> [TASK A]: Copy out every one of the entries for finding displayed items word for word, leaving the pictures out.

+++ READING PASSAGE

He has refused his Assent to Laws, the most wholesome and necessary for the public good.
He has forbidden his Governors to pass Laws of immediate and pressing importance, unless suspended in their operation till his Assent should be obtained; and when so suspended, he has utterly neglected to attend to them.
He has refused to pass other Laws for the accommodation of large districts of people, unless those people would relinquish the right of Representation in the Legislature, a right inestimable to them and formidable to tyrants only.
He has called together legislative bodies at places unusual, uncomfortable, and distant from the depository of their public Records, for the sole purpose of fatiguing them into compliance with his measures.
He has dissolved Representative Houses repeatedly, for opposing with manly firmness his invasions on the rights of the people.
He has refused for a long time, after such dissolutions, to cause others to be elected; whereby the Legislative powers, incapable of Annihilation, have returned to the People at large for their exercise; the State remaining in the mean time exposed to all the dangers of invasion from without, and convulsions within.
He has endeavoured to prevent the population of these States; for that purpose obstructing the Laws for Naturalization of Foreigners; refusing to pass others to encourage their migrations hither, and raising the conditions of new Appropriations of Lands.
He has obstructed the Administration of Justice, by refusing his Assent to Laws for establishing Judiciary powers.
He has made Judges dependent on his Will alone, for the tenure of their offices, and the amount and payment of their salaries.
He has erected a multitude of New Offices, and sent hither swarms of Officers to harrass our people, and eat out their substance.

++++++
+++ ROWS

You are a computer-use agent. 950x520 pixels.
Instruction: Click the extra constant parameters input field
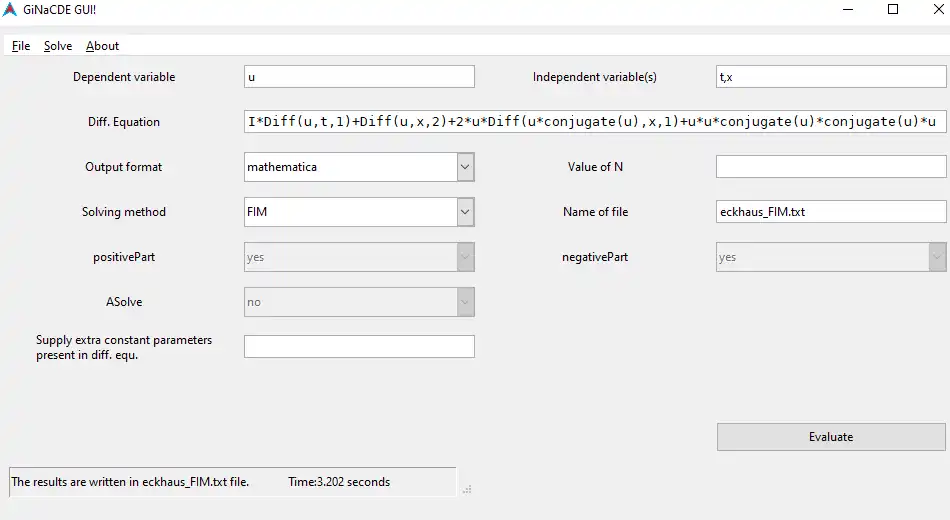(x=359, y=347)
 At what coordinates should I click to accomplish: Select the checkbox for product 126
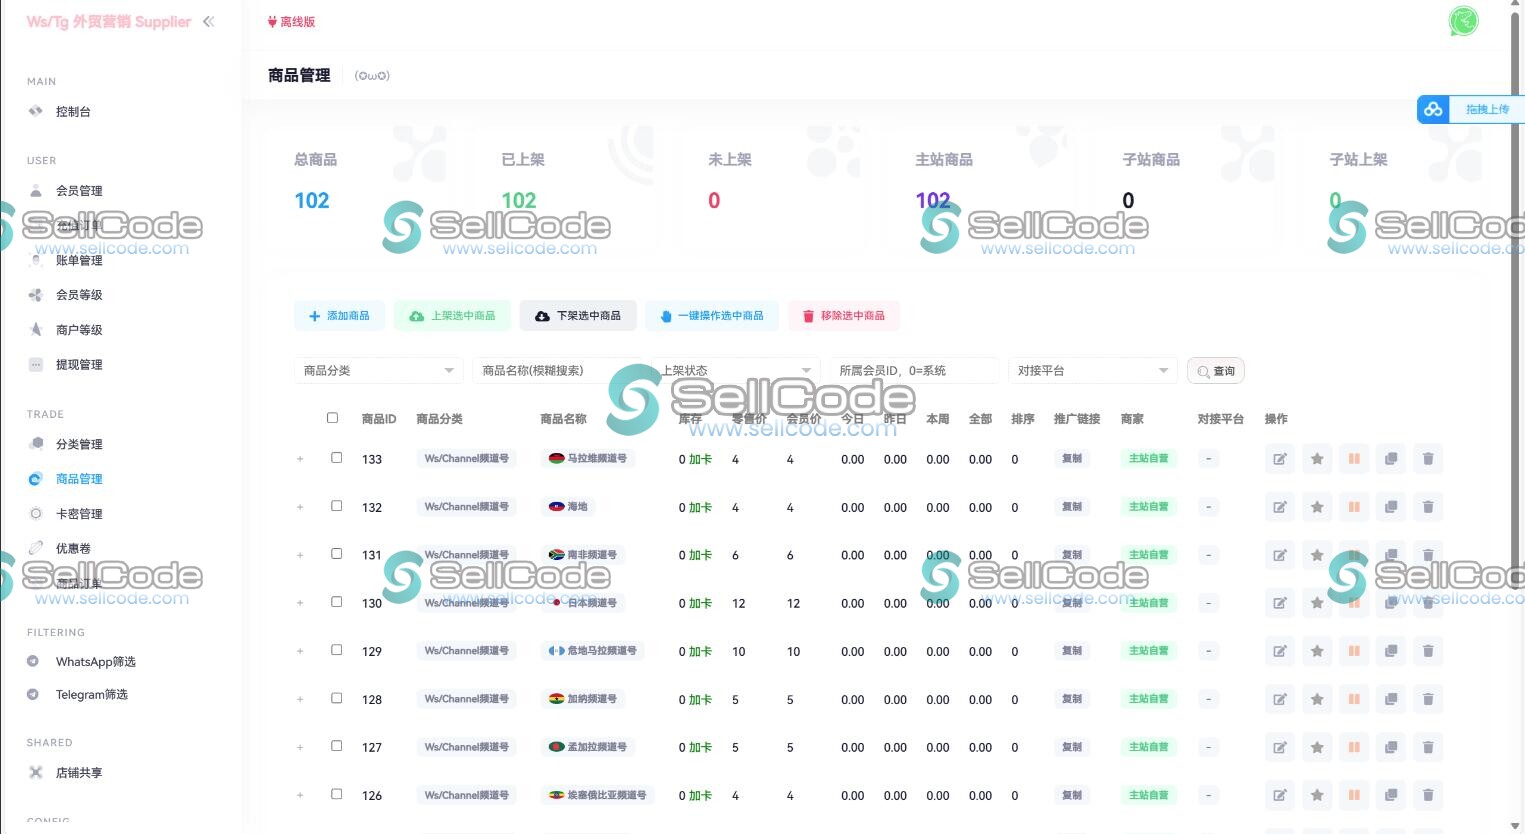click(x=337, y=794)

++++++

> [TASK B]: Pull the list of grievances out of this page and write the whole of it unchanged.

> [OUTPUT A]:
You are a computer-use agent. 950x520 pixels.
Instruction: Click the extra constant parameters input field
(x=359, y=347)
 At what coordinates should I click to accomplish: Select the checkbox for product 126
click(x=337, y=794)

> [OUTPUT B]:
He has refused his Assent to Laws, the most wholesome and necessary for the public good.
He has forbidden his Governors to pass Laws of immediate and pressing importance, unless suspended in their operation till his Assent should be obtained; and when so suspended, he has utterly neglected to attend to them.
He has refused to pass other Laws for the accommodation of large districts of people, unless those people would relinquish the right of Representation in the Legislature, a right inestimable to them and formidable to tyrants only.
He has called together legislative bodies at places unusual, uncomfortable, and distant from the depository of their public Records, for the sole purpose of fatiguing them into compliance with his measures.
He has dissolved Representative Houses repeatedly, for opposing with manly firmness his invasions on the rights of the people.
He has refused for a long time, after such dissolutions, to cause others to be elected; whereby the Legislative powers, incapable of Annihilation, have returned to the People at large for their exercise; the State remaining in the mean time exposed to all the dangers of invasion from without, and convulsions within.
He has endeavoured to prevent the population of these States; for that purpose obstructing the Laws for Naturalization of Foreigners; refusing to pass others to encourage their migrations hither, and raising the conditions of new Appropriations of Lands.
He has obstructed the Administration of Justice, by refusing his Assent to Laws for establishing Judiciary powers.
He has made Judges dependent on his Will alone, for the tenure of their offices, and the amount and payment of their salaries.
He has erected a multitude of New Offices, and sent hither swarms of Officers to harrass our people, and eat out their substance.